[Publications] [Software Engineering Research Group] [Department of Computer Science] [University of British Columbia]
An Initial Assessment of Aspect-Oriented Programming
Robert J. Walker,
Elisa L.A. Baniassad, and
Gail C. Murphy
In Proceedings of the 21st
International Conference on Software Engineering (ICSE '99;
Los Angeles, CA, USA; 16--22 May 1999), pp. 120--130, 1999.
Abstract
The principle of separation of concerns has long been used by software
engineers to manage the complexity of software system development.

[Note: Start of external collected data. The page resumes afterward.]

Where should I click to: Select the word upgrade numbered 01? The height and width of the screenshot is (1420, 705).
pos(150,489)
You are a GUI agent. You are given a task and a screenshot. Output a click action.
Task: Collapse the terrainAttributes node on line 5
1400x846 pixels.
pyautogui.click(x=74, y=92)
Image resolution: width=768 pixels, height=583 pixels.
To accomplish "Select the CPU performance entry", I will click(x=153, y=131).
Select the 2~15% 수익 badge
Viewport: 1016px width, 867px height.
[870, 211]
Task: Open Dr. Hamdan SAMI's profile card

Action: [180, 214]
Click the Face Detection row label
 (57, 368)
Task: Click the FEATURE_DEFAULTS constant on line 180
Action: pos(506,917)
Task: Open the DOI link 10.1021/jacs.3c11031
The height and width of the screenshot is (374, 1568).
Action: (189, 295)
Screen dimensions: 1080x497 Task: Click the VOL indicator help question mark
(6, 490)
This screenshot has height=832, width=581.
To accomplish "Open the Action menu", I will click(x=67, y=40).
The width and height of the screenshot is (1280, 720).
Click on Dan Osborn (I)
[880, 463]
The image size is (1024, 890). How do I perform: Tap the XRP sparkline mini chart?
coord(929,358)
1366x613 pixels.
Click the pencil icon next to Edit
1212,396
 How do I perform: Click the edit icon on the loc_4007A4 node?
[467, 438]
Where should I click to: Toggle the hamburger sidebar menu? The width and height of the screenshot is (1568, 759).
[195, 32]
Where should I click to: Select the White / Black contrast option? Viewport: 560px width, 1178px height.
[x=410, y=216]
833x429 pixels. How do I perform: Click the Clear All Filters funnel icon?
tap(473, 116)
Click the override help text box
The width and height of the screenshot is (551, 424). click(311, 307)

Programming languages help software engineers explicitly maintain the
separation of some concerns in code. As another step towards
increasing the scope of concerns that can be captured cleanly within
the code, Kiczales and colleagues have introduced aspect-oriented
programming. In aspect-oriented programming, explicit language
support is provided to help modularize design decisions that cross-cut
a functionally-decomposed program. Aspect-oriented programming is
intended to make it easier to reason about, develop, and maintain
certain kinds of application code. To investigate these claims, we
conducted two exploratory experiments that considered the impact of
aspect-oriented programming, as found in AspectJ version 0.1, on
two common programming activities: debugging and change. Our
experimental results provide insights into the usefulness and
usability of aspect-oriented programming. Our results also raise
questions about the characteristics of the interface between aspects
and functionally-decomposed core code that are necessary to accrue
programming benefits. Most notably, the separation provided by
aspect-oriented programming seems most helpful when the interface is
narrow (i.e., the separation is more complete); partial separation
does not necessarily provide partial benefit.